Americans are marrying later in life than they once did. This matters because many of them are coming into marriages further along into their careers or with their own businesses in tow.
As you’re likely aware, some of the most complex property division disputes arise the more assets or money is on the table — and that’s especially true when there’s a family business involved.
Did you take these steps pre-marriage to protect your assets?
You may be able to keep any business assets for yourself if you were keen on adding them to your prenuptial or postnuptial agreement.
If you were proactive in drafting your business operating agreement and included a clause prohibiting your spouse from taking an ownership role in the business if you divorced, then your spouse may be unable to stake a claim to your company. Many business owners may include a clause in their operating agreement stating that their spouse is only entitled to a percentage of their business if they split.
What should you do if you didn’t take those steps?
What if, however, you didn’t take these precautions? Well, dividing the business may sometimes seem inevitable — but you may still have options.

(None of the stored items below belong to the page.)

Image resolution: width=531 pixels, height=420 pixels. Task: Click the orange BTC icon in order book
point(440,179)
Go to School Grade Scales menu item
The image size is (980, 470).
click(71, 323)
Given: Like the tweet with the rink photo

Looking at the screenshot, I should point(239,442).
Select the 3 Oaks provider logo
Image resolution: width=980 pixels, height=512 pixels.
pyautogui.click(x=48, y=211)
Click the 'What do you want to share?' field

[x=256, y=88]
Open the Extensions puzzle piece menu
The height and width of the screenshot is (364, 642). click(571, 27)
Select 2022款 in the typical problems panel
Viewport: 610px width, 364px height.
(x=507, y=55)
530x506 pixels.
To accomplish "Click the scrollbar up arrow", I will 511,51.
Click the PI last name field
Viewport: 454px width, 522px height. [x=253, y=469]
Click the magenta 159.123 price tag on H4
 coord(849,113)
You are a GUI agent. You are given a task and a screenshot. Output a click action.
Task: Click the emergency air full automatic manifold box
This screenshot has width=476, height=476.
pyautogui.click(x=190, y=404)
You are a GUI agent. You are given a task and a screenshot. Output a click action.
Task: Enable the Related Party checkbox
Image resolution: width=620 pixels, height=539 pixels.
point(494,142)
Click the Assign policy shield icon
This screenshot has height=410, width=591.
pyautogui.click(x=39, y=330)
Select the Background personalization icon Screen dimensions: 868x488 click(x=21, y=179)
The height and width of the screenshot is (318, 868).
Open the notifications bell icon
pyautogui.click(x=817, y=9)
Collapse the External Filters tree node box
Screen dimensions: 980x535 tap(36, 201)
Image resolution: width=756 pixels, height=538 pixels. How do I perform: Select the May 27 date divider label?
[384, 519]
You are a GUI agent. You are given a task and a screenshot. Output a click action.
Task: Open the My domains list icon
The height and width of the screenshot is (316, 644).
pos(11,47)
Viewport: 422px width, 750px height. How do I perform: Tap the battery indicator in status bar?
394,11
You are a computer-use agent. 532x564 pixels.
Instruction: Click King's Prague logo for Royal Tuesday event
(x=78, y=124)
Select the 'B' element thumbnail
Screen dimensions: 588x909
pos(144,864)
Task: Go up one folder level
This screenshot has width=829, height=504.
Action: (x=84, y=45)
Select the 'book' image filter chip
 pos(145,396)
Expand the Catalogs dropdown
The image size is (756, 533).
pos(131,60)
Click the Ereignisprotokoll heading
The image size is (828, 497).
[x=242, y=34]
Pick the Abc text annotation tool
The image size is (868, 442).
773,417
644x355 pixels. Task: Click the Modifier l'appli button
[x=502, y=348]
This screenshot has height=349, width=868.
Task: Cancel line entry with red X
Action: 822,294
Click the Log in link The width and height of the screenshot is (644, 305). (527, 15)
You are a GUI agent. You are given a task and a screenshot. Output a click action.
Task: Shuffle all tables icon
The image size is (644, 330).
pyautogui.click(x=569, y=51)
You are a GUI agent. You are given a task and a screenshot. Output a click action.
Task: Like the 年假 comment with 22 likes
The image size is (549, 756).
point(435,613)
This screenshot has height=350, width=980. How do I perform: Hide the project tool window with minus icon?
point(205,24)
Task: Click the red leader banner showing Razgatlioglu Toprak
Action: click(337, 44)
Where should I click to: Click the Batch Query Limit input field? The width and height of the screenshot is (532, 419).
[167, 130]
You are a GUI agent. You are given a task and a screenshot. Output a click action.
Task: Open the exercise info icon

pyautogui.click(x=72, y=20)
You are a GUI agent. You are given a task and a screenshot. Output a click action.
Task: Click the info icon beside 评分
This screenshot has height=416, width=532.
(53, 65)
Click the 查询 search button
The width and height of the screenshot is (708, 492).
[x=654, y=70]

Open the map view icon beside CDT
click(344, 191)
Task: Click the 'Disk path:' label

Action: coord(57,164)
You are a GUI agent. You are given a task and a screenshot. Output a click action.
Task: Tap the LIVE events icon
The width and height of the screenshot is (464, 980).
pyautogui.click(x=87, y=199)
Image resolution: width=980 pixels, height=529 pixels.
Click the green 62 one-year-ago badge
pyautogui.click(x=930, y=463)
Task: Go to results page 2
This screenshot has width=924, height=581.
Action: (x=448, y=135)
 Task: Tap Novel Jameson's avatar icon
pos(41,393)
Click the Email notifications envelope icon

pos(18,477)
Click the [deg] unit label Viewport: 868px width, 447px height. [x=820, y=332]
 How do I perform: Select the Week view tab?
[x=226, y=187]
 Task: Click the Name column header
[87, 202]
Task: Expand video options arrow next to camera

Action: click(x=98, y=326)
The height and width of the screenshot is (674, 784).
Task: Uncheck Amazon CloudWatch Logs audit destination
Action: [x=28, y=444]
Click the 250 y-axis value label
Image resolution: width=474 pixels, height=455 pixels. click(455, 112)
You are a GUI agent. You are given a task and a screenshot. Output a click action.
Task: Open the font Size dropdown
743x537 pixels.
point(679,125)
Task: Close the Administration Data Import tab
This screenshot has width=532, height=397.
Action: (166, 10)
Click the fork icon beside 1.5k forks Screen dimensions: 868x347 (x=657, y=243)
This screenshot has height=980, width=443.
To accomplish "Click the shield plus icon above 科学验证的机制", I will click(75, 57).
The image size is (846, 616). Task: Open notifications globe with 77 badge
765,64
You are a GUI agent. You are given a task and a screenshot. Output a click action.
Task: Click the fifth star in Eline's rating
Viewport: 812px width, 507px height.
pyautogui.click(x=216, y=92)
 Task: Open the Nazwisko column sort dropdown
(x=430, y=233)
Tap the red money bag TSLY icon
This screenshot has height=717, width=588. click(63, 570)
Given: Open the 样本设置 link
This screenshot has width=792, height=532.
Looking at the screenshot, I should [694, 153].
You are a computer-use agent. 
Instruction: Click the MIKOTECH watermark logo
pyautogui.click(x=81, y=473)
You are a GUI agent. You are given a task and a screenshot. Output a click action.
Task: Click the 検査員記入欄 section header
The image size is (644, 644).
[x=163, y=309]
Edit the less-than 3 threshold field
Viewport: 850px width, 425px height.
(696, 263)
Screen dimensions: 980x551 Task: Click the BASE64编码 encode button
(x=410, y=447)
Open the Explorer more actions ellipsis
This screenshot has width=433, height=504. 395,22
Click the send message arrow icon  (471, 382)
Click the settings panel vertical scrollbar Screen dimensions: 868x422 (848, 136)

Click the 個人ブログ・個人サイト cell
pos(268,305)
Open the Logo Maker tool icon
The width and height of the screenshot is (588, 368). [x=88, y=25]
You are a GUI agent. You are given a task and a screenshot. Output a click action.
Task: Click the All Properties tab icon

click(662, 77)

You may be able, for example, to offer your spouse other assets in exchange for maintaining your full rights to your business. You may be able to offer a cash payout or additional assets to facilitate this exchange. Keeping your spouse as a shareholder without voting rights may also be an option, and buying out your spouse’s interest through a structured payment plan could be another.
How to proceed in dividing your business and other complex assets
Property division discussions can quickly spiral out of control. This is especially the case when your spouse feels like they have a right to stake a claim to valuable assets such as a business that they didn’t help grow. An attorney can advise you of steps you can take to protect your financial interests during divorce.